┏━━

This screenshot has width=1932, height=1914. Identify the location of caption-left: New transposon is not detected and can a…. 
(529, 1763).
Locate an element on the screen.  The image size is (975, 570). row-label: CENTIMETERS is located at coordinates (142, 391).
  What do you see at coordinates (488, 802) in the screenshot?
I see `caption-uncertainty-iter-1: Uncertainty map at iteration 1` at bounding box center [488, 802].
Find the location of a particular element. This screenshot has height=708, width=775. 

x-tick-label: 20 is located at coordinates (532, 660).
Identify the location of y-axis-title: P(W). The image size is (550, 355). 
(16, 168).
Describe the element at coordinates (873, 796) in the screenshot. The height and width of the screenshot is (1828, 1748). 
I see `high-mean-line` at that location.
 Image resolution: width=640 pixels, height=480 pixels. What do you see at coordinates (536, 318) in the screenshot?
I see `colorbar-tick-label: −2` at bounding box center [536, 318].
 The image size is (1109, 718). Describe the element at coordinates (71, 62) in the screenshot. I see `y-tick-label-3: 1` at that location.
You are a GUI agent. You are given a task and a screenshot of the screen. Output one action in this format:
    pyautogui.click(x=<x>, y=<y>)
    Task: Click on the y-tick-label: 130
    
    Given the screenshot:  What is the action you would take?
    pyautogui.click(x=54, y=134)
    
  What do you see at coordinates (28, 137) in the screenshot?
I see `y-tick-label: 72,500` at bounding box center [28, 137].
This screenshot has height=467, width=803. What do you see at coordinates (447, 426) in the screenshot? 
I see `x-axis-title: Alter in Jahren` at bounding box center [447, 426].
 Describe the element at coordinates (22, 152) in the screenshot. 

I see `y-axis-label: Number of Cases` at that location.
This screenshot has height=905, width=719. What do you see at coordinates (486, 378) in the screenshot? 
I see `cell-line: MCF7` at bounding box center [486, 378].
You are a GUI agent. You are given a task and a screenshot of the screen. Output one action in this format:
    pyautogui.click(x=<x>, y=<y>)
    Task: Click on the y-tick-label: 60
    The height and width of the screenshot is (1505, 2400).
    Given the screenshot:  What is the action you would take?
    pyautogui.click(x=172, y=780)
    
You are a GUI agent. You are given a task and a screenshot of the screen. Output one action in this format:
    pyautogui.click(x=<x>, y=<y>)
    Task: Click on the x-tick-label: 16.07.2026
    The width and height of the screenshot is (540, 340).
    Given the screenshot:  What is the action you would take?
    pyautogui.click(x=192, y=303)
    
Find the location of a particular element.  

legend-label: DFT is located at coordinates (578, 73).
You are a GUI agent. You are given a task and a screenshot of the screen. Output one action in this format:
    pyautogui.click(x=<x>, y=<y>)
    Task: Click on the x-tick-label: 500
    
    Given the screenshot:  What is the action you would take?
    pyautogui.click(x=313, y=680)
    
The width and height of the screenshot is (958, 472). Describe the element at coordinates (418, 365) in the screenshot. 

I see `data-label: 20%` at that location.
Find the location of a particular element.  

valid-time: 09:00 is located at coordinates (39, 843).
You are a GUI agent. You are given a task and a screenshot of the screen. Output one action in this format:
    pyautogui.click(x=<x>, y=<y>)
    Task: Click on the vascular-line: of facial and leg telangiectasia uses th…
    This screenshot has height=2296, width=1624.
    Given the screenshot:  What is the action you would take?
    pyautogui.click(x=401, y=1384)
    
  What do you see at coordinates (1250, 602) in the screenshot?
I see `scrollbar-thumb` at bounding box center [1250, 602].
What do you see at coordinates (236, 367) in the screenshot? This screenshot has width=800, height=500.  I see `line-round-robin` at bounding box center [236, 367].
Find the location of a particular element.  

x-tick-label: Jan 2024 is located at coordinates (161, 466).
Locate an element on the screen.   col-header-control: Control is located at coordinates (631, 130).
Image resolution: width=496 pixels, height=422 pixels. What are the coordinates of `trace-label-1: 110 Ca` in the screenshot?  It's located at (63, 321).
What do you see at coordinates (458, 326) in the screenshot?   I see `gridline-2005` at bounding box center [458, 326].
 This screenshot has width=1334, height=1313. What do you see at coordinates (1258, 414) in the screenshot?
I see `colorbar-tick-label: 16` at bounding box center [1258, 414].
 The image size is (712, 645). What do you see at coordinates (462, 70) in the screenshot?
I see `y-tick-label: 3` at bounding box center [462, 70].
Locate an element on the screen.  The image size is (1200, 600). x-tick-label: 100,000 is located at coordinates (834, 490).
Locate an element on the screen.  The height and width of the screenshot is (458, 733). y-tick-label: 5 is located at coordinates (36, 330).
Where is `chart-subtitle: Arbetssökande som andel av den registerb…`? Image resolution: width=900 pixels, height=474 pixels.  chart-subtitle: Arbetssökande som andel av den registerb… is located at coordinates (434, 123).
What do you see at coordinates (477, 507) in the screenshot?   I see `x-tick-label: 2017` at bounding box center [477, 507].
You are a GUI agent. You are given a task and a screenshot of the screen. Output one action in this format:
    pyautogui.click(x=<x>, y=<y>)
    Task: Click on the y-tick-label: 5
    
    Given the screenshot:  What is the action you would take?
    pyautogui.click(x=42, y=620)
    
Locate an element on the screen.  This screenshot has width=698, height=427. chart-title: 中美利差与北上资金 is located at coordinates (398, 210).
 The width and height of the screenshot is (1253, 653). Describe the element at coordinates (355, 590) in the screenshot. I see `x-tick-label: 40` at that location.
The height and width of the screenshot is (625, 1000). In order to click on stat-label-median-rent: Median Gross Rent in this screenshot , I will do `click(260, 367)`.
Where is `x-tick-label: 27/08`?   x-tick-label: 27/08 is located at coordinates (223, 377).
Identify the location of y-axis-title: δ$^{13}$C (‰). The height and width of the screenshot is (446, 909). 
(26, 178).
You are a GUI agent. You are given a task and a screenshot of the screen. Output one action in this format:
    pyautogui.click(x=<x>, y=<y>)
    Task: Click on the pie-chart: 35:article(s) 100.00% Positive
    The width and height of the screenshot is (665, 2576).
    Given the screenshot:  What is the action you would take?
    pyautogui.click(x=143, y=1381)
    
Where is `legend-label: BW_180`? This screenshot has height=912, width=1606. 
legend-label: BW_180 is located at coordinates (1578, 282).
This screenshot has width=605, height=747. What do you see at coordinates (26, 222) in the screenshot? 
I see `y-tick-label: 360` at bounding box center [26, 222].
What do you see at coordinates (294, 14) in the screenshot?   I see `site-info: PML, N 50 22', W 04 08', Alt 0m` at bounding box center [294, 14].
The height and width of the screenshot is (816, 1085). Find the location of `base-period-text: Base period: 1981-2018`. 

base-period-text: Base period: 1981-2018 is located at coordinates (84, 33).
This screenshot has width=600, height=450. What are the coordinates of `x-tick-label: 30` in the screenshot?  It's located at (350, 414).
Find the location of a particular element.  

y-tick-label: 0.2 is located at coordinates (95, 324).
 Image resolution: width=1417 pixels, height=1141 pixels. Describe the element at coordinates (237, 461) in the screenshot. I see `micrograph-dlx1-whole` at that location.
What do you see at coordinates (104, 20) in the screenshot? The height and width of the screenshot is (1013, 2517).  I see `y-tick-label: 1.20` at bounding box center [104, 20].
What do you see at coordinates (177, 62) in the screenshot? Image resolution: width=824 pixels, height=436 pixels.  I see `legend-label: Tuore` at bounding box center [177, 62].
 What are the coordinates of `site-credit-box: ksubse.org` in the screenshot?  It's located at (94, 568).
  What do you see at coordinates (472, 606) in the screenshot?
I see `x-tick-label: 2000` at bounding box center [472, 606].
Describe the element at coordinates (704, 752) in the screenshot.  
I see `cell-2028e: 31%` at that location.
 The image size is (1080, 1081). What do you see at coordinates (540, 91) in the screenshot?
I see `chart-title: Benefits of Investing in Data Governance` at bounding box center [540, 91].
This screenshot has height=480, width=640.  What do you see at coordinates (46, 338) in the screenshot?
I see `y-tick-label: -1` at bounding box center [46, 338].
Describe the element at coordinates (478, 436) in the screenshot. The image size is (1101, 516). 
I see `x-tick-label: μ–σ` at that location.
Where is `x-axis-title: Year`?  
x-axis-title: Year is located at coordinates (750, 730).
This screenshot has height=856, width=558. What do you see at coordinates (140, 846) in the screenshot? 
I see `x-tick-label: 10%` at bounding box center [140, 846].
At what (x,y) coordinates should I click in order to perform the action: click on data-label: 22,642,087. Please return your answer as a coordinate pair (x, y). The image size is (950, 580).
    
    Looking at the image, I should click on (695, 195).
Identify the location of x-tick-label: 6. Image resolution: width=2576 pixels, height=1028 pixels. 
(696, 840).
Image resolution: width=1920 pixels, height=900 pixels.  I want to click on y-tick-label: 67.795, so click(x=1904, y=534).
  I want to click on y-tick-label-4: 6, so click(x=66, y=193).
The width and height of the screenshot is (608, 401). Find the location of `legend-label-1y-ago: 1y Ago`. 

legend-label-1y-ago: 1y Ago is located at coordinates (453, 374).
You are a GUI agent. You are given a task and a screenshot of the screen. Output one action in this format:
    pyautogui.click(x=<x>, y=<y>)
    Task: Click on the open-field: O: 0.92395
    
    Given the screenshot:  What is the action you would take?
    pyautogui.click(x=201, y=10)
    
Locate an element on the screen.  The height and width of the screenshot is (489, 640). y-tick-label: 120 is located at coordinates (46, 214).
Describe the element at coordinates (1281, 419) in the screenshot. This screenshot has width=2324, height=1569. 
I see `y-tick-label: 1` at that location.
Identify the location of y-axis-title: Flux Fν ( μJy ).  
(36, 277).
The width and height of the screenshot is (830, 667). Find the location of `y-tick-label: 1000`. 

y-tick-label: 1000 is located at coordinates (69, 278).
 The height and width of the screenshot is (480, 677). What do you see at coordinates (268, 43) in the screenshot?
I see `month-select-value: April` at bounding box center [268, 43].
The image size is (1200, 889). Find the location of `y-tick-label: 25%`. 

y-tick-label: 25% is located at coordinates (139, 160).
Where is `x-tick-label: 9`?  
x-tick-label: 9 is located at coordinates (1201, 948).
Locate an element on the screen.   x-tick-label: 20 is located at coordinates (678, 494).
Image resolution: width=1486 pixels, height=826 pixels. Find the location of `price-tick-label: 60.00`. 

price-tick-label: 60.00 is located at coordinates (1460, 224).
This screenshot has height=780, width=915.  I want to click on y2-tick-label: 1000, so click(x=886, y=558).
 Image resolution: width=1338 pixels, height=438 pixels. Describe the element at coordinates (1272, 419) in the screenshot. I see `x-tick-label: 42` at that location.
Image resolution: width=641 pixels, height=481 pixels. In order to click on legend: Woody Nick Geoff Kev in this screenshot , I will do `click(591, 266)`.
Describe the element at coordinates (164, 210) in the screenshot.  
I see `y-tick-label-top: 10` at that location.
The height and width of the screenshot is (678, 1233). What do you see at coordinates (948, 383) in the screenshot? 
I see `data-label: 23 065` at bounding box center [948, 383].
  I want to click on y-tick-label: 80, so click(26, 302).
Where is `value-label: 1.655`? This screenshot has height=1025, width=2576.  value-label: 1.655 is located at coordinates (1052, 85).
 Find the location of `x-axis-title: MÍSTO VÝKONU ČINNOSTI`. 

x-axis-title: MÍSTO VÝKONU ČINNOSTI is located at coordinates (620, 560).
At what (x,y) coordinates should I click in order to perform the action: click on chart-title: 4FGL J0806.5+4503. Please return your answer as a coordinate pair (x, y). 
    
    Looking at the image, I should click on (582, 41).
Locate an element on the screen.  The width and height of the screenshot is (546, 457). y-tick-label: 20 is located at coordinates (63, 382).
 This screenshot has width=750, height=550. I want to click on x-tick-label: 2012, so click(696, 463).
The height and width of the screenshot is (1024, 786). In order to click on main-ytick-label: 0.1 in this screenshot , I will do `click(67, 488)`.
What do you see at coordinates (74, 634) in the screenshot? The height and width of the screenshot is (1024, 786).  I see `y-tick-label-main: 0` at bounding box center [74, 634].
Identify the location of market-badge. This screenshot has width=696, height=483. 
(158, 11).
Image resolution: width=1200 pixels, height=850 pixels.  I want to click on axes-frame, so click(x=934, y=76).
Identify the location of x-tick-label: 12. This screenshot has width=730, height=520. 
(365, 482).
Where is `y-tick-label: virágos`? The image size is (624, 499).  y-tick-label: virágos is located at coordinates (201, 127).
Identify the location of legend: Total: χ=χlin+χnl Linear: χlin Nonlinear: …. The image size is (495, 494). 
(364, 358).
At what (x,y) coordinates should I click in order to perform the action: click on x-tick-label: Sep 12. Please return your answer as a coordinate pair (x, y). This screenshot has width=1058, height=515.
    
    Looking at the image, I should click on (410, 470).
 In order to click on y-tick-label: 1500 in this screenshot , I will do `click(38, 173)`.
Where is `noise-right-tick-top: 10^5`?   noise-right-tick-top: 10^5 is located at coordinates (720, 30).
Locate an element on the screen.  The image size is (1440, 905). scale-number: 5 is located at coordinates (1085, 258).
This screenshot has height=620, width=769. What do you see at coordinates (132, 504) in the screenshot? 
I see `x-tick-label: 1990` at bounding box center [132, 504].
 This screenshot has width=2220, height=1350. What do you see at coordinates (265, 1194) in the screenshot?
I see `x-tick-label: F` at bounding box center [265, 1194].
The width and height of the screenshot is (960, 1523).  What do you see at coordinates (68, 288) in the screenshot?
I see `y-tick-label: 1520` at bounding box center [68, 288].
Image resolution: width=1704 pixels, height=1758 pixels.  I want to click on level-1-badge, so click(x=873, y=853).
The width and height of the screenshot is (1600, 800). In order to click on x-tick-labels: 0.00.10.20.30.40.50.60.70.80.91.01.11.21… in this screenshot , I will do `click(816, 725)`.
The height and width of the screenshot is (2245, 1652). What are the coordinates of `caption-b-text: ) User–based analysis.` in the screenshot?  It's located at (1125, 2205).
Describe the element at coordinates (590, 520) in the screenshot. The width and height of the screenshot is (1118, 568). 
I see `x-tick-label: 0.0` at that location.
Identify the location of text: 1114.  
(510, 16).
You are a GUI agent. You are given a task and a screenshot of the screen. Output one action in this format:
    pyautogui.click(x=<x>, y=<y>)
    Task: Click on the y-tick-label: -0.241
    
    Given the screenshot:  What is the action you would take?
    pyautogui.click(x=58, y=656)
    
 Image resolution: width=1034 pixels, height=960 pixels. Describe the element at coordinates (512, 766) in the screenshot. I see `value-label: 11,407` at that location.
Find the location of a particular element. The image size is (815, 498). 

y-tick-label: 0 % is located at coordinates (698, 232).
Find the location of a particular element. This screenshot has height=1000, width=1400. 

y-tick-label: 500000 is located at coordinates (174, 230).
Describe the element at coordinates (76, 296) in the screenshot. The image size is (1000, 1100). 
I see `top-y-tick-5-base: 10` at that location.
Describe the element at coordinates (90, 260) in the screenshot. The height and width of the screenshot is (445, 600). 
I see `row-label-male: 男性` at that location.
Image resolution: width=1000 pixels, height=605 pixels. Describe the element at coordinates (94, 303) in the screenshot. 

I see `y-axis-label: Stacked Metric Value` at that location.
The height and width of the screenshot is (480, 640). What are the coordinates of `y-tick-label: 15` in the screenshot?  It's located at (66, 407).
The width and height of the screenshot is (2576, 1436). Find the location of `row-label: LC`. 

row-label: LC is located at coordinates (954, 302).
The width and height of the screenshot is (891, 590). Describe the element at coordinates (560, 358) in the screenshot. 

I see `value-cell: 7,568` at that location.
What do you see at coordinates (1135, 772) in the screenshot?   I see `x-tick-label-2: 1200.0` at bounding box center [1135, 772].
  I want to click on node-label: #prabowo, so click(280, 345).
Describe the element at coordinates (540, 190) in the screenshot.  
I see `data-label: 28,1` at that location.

┗━━

• [What to work on] Pick out every line above that contains the word "Where" and copy each of those lines in full.

• [Response to this task]
Where is `chart-subtitle: Arbetssökande som andel av den registerb…`? Image resolution: width=900 pixels, height=474 pixels.  chart-subtitle: Arbetssökande som andel av den registerb… is located at coordinates (434, 123).
Where is `x-tick-label: 27/08`?   x-tick-label: 27/08 is located at coordinates (223, 377).
Where is `legend-label: BW_180`? This screenshot has height=912, width=1606. 
Where is `x-axis-title: Year`?  
Where is `x-tick-label: 9`?  
Where is `value-label: 1.655`? This screenshot has height=1025, width=2576.  value-label: 1.655 is located at coordinates (1052, 85).
Where is `y-tick-label: virágos`? The image size is (624, 499).  y-tick-label: virágos is located at coordinates (201, 127).
Where is `noise-right-tick-top: 10^5`?   noise-right-tick-top: 10^5 is located at coordinates (720, 30).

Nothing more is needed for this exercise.